2001
Bij de oprichting van de KNRM in 1824 stonden de Waddenzee en de Zuiderzee niet als werkterrein in de oprichtingsakte. Pas na 1910 werd op aandringen van lokale initiatiefnemers in Harlingen en Hindeloopen een reddingstation opgericht. Zij kregen de beschikking over roei- en zeilreddingboten, die werden bemand door lokale vrijwilligers. Na verloop van tijd kwamen er motorreddingboten in de plaats met een groter bereik en inzetbaar onder alle weersomstandigheden. Vooral door de snelle groei van de pleziervaart na 1950 hebben reddingstations op het IJsselmeer het druk gekregen met tal van incidenten.
In 2000 besloot de KNRM ook in Den Oever een reddingstation op te richten, om sneller ter plaatse te kunnen zijn bij incidenten in de westhoek van het IJsselmeer.

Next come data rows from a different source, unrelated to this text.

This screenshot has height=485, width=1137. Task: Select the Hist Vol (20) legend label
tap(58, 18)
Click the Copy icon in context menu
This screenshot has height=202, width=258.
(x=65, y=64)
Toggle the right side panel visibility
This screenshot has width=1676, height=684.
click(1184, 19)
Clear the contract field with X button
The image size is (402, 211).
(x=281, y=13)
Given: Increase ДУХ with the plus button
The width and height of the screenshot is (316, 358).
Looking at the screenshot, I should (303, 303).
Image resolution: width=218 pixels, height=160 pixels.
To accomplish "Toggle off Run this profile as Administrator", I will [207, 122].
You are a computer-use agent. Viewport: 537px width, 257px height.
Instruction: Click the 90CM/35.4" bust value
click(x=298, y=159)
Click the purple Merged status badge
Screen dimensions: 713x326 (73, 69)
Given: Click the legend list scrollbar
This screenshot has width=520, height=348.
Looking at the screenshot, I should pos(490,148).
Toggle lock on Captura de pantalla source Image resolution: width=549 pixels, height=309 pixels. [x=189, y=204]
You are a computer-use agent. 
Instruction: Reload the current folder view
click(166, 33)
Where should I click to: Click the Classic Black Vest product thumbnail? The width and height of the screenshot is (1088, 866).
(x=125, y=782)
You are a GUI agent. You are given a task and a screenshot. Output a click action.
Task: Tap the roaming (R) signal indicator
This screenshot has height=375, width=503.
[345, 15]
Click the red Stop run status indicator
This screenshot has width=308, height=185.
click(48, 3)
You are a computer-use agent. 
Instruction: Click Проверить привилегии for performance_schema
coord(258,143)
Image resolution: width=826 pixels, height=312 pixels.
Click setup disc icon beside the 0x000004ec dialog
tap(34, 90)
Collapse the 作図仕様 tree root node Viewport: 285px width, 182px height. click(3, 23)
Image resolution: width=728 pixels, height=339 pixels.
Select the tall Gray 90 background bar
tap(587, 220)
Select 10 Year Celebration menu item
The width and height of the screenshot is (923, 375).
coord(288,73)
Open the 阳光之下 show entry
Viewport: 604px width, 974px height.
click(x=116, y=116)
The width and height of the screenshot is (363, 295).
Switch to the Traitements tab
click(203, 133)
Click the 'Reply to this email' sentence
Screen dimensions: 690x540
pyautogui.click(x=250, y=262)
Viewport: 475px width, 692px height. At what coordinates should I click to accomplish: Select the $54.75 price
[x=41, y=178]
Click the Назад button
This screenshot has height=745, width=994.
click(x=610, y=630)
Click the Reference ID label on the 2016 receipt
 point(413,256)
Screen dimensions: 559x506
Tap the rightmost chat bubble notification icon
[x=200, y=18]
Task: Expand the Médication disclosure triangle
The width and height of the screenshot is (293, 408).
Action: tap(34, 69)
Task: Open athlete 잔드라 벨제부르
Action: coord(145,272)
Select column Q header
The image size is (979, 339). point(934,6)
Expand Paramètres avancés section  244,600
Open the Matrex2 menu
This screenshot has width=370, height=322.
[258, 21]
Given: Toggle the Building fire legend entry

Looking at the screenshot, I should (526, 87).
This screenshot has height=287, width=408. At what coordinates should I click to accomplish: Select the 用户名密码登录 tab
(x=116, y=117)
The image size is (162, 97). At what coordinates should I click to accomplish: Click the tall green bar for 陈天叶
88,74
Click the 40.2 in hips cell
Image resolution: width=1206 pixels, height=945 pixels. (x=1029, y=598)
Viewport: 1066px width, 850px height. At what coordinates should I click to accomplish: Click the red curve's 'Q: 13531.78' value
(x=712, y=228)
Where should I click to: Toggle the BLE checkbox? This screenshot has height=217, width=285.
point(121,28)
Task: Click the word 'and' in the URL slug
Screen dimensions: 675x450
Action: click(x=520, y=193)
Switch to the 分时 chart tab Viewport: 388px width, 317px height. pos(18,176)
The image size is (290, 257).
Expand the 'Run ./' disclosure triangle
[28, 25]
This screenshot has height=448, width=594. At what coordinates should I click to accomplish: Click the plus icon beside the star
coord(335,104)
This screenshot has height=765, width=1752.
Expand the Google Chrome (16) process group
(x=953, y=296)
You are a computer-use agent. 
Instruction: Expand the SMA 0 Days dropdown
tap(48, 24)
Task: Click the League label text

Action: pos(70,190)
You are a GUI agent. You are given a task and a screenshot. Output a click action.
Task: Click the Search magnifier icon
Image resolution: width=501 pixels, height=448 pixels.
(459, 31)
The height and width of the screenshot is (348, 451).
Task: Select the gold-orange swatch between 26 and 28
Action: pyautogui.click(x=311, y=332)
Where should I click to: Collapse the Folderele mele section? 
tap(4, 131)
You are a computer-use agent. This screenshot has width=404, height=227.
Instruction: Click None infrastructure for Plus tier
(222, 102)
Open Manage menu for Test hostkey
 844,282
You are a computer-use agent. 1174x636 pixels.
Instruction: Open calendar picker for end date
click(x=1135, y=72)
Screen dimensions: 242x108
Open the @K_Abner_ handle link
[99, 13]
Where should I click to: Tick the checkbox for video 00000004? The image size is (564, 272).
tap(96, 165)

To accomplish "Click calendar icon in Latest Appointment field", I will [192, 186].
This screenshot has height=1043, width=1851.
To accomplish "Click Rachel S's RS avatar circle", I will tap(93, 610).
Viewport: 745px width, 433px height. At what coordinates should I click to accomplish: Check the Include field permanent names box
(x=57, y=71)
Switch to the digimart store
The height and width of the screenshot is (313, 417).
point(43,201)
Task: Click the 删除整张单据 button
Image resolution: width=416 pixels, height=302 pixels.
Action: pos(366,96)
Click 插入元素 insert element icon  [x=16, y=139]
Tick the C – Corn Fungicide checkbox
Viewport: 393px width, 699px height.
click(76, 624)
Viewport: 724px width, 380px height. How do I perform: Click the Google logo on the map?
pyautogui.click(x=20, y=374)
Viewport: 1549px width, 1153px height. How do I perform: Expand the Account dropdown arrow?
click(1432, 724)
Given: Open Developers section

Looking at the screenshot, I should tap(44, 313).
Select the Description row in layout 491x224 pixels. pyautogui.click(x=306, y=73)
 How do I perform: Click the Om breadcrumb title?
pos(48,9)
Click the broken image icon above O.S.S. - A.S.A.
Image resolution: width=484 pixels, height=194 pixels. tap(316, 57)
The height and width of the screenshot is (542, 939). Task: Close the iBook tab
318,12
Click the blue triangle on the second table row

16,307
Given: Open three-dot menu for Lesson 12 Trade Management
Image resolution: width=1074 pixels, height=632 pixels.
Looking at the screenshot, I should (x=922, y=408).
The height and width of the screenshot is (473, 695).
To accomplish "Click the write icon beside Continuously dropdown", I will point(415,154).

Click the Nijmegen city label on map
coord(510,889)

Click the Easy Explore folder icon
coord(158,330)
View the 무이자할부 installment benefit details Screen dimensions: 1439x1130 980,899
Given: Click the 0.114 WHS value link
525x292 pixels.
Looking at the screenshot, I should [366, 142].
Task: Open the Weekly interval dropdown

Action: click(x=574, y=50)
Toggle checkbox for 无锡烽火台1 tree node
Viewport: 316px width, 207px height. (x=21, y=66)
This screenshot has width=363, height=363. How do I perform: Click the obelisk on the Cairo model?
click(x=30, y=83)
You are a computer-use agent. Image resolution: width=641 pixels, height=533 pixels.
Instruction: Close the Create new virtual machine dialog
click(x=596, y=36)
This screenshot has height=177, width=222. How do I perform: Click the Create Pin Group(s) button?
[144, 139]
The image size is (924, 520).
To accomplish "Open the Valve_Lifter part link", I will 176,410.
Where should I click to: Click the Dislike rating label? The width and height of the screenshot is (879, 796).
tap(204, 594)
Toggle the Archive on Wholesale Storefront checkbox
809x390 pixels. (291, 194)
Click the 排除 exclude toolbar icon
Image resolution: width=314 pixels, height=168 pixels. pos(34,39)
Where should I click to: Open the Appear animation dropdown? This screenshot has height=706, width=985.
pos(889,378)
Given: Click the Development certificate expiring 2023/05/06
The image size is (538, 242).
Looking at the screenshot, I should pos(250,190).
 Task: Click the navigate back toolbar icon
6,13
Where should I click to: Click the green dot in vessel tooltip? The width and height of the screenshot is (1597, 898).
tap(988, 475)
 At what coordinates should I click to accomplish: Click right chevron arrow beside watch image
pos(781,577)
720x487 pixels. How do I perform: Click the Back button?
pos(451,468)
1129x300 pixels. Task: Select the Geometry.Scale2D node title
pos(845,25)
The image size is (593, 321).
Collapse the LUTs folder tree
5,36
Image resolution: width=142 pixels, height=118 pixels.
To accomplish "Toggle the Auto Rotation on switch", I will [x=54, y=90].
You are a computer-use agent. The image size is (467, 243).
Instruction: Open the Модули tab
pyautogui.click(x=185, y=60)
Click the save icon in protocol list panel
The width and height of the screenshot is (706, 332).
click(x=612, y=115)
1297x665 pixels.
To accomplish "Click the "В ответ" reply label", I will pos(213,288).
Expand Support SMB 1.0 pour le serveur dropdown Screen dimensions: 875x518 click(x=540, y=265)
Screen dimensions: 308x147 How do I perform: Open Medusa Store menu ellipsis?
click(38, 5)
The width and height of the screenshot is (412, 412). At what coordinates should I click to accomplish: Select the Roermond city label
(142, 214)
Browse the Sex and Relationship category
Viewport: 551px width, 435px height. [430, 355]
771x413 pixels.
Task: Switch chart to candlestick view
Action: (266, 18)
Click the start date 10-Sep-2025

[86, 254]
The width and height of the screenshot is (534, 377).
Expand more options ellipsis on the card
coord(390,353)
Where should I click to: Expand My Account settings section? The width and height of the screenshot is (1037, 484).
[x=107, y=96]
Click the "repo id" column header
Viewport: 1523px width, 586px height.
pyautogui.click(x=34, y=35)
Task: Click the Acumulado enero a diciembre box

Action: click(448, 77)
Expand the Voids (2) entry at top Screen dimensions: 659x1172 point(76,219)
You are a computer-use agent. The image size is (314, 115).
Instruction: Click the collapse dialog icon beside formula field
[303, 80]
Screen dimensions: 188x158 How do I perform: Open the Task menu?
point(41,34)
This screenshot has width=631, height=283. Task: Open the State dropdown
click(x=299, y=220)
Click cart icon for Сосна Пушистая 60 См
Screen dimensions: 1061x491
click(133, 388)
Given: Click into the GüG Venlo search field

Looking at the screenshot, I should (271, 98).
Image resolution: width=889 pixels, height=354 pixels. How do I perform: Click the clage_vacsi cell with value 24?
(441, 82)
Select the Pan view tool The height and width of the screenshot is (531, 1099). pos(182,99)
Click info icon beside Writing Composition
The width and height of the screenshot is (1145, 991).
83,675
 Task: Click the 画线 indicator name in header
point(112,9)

Wat gaat de tijd ongemerkt snel voorbij. De start staat ons nog bij als de dag van gisteren. Een boothuis hadden we nog niet, alleen een Unimog met een boottrailer en daarop de Narwal. We oefenden er op los. Varen zit in ons bloed, alleen een snelle boot als de Narwal, dat was even wennen.
Maar het gaf voor ons geen problemen, we kregen een directiekeet van de firma Klein aangeboden als boothuis. Daarnaast stond een 10 ft container met drooginstallatie voor de pakken en wat andere opslag.
Uiteindelijk kwam de dag dat ons boothuis naar Den Oever kwam. Aan de binnenzijde van de sluis werd een nieuw drijvend boothuis afgemeerd, geschonken door mevrouw J. van der Elst-Pol. Zij gaf het de naam: “Denk eerst aan de ander en dan aan jezelf”. In het boothuis lag de reddingboot Narwal.
De sleepboot meerde het boothuis af en het werd aangesloten op water, stroom en dergelijke. In de loop der tijd gaven we het boothuis vorm aan ons eigen idee, een gezellig thuis op en na de oefenavonden en acties. Volledig uitgerust met alle mogelijkheden om mensen een warm onderdak te bieden.
Jaren met ups-and-downs, wisselingen in de bemanning, verdrietige momenten. Toch, omdat er een hechte groep is ontstaan, hebben we alles goed weten te plaatsen.